- Data records

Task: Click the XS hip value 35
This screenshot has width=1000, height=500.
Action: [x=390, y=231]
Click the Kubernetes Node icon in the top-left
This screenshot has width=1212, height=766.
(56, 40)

- Exercise task
Convert the items above into a Markdown table with the columns Row and Line, giving each nonblank line its own numbered row.

- Worked solution
| Row | Line |
|---|---|
| 1 | Task: Click the XS hip value 35 |
| 2 | This screenshot has width=1000, height=500. |
| 3 | Action: [x=390, y=231] |
| 4 | Click the Kubernetes Node icon in the top-left |
| 5 | This screenshot has width=1212, height=766. |
| 6 | (56, 40) |